Exercise inputs ▸
○ ○ ○ ○ ○
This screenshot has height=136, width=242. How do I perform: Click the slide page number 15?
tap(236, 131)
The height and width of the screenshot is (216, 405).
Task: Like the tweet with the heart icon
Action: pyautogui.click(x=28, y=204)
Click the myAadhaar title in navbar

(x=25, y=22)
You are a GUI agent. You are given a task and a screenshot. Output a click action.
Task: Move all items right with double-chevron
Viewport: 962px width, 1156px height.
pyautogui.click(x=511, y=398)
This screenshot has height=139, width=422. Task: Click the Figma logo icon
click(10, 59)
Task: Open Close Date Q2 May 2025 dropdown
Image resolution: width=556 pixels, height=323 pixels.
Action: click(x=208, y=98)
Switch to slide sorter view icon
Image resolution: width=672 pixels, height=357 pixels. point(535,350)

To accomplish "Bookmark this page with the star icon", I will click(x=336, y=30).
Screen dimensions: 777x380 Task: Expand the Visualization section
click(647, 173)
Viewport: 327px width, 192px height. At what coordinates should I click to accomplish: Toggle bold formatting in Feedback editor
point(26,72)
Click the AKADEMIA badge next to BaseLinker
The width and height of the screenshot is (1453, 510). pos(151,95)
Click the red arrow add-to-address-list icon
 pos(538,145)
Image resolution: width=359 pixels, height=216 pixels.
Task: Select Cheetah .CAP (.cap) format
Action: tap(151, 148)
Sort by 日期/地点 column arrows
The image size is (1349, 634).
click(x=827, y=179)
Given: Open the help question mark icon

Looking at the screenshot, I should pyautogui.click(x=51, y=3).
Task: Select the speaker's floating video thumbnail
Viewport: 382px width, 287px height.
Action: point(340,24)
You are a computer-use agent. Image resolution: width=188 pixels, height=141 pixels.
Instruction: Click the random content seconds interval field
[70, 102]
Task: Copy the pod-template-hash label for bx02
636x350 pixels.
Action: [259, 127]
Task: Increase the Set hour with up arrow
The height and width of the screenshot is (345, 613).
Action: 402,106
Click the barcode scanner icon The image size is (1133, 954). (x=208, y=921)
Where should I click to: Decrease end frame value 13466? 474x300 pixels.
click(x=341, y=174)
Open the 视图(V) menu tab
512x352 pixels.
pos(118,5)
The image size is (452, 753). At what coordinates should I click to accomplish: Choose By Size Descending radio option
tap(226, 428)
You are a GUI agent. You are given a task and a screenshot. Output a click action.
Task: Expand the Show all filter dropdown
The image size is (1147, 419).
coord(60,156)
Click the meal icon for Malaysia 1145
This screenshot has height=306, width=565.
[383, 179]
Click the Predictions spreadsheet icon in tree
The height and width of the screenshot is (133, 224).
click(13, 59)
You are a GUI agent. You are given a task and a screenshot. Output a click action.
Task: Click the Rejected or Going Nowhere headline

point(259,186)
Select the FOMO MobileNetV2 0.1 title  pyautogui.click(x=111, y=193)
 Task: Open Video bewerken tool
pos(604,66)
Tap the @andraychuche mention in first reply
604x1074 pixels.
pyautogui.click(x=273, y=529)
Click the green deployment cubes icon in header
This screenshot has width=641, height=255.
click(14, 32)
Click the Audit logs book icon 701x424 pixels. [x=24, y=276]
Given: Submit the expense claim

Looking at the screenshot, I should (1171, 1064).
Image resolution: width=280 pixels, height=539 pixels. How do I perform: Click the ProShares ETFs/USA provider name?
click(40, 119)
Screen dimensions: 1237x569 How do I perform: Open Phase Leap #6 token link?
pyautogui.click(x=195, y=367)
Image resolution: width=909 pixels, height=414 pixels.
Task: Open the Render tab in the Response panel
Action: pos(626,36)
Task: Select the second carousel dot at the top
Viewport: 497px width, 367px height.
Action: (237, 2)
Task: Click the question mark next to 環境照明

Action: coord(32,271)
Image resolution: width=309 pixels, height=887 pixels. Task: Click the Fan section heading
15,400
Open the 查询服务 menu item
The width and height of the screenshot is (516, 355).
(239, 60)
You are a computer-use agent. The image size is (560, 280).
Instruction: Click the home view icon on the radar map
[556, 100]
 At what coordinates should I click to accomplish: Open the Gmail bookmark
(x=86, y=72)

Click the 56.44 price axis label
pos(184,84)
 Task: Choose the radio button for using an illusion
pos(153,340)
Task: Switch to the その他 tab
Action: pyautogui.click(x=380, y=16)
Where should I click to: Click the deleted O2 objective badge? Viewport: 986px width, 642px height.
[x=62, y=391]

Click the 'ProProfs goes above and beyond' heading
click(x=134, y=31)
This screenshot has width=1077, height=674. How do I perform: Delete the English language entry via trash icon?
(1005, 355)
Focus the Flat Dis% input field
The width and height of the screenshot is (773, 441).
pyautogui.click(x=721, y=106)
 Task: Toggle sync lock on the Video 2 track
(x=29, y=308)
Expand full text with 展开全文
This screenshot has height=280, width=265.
○ ○ ○ ○ ○
What is being asked ▸ Copy every line of the data where "dropdown" is found.

Task response ▸
Task: Open Close Date Q2 May 2025 dropdown
Task: Expand the Show all filter dropdown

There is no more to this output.